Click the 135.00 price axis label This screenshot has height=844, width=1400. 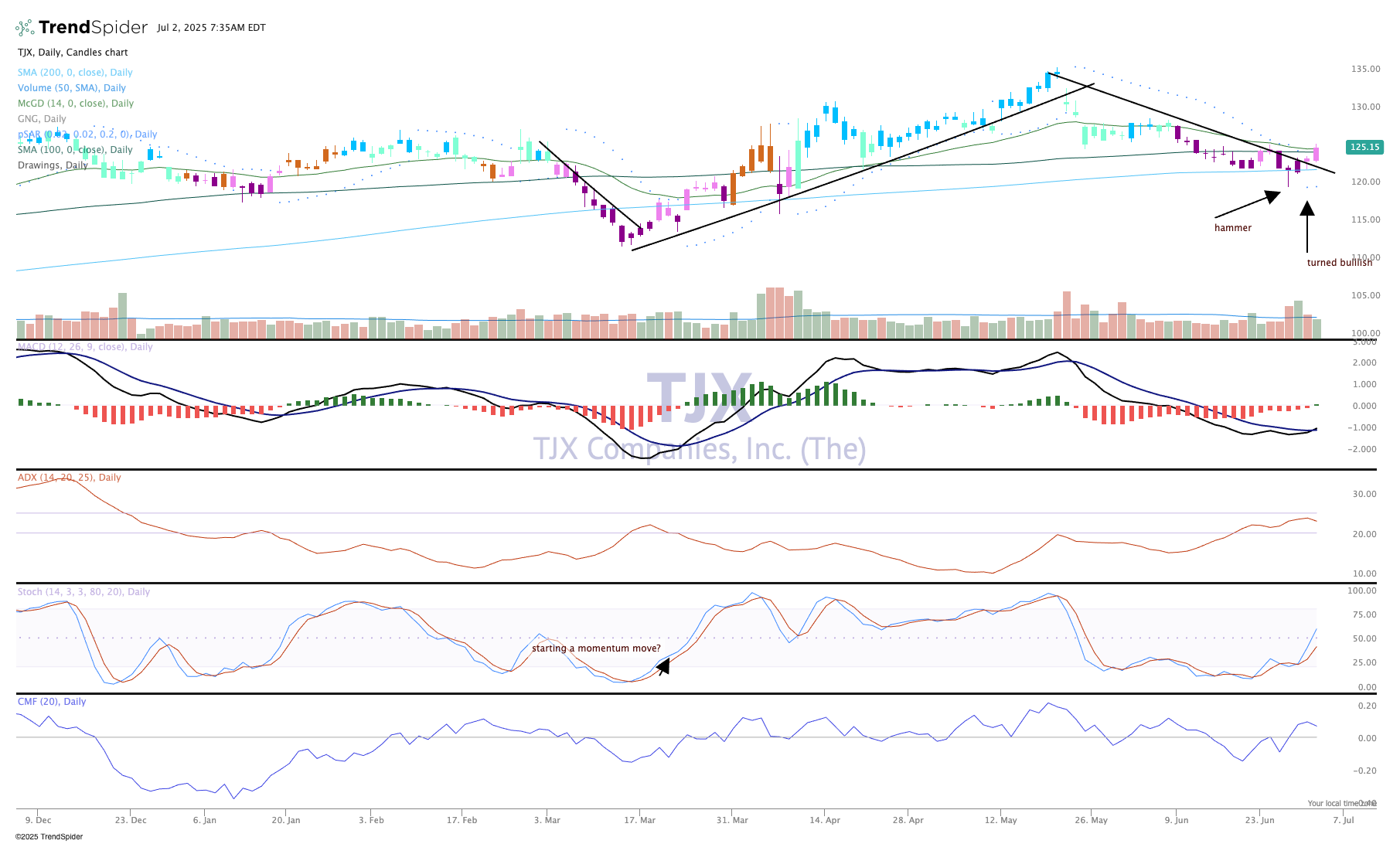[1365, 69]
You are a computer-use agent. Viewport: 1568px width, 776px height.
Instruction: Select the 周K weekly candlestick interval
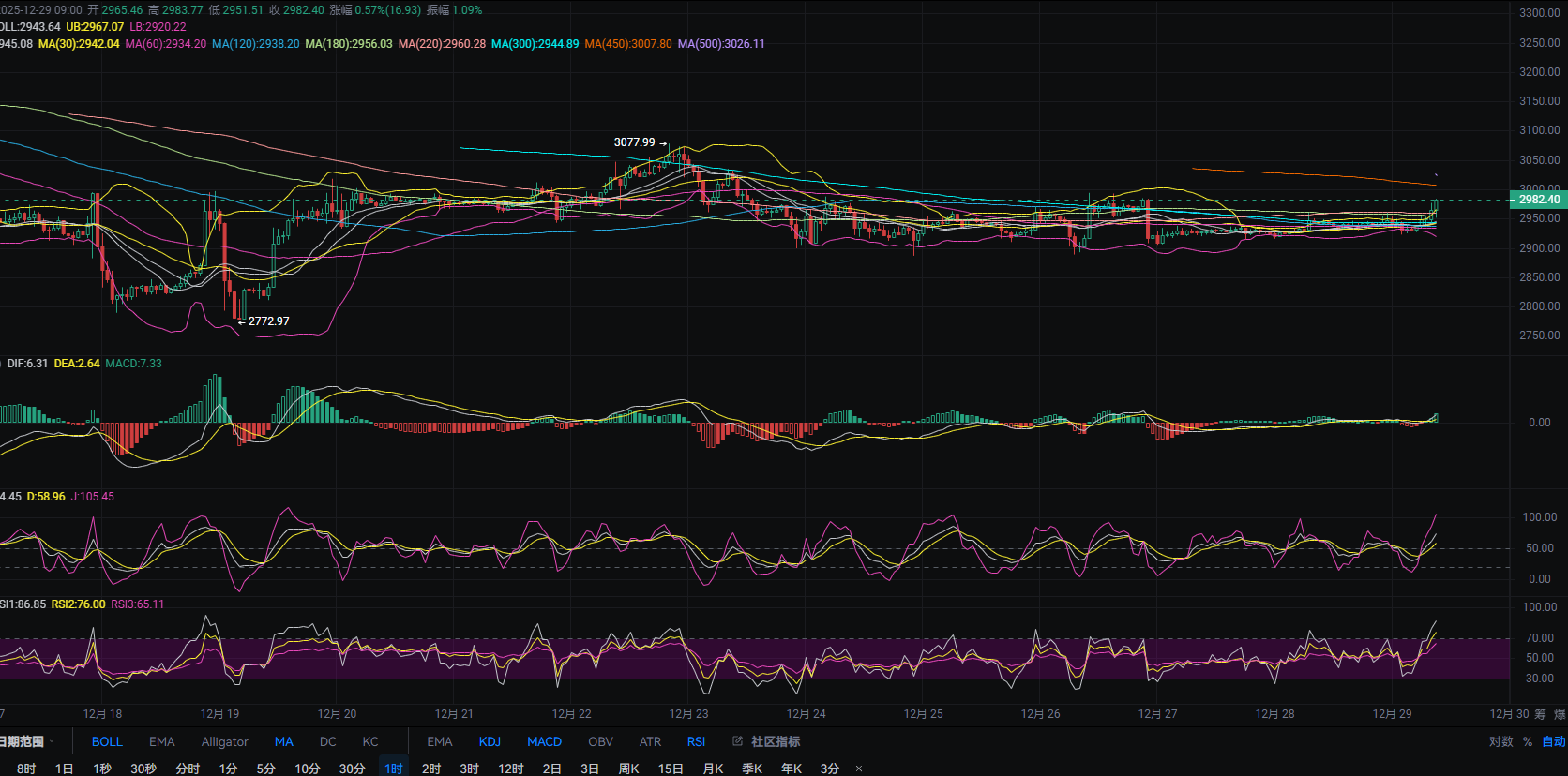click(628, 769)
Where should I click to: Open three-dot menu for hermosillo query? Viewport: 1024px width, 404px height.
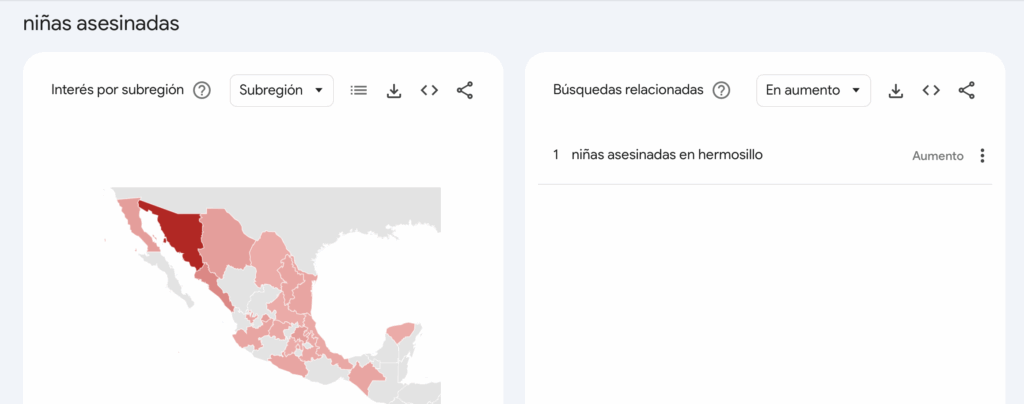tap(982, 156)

++++

■ **Exercise details**
Skipping any pictures, copy the line that holds "Where should I" and each line after it through the last line of the records, unchanged, and no other lines.

■ **Written solution**
Where should I click to: Open three-dot menu for hermosillo query? Viewport: 1024px width, 404px height.
tap(982, 156)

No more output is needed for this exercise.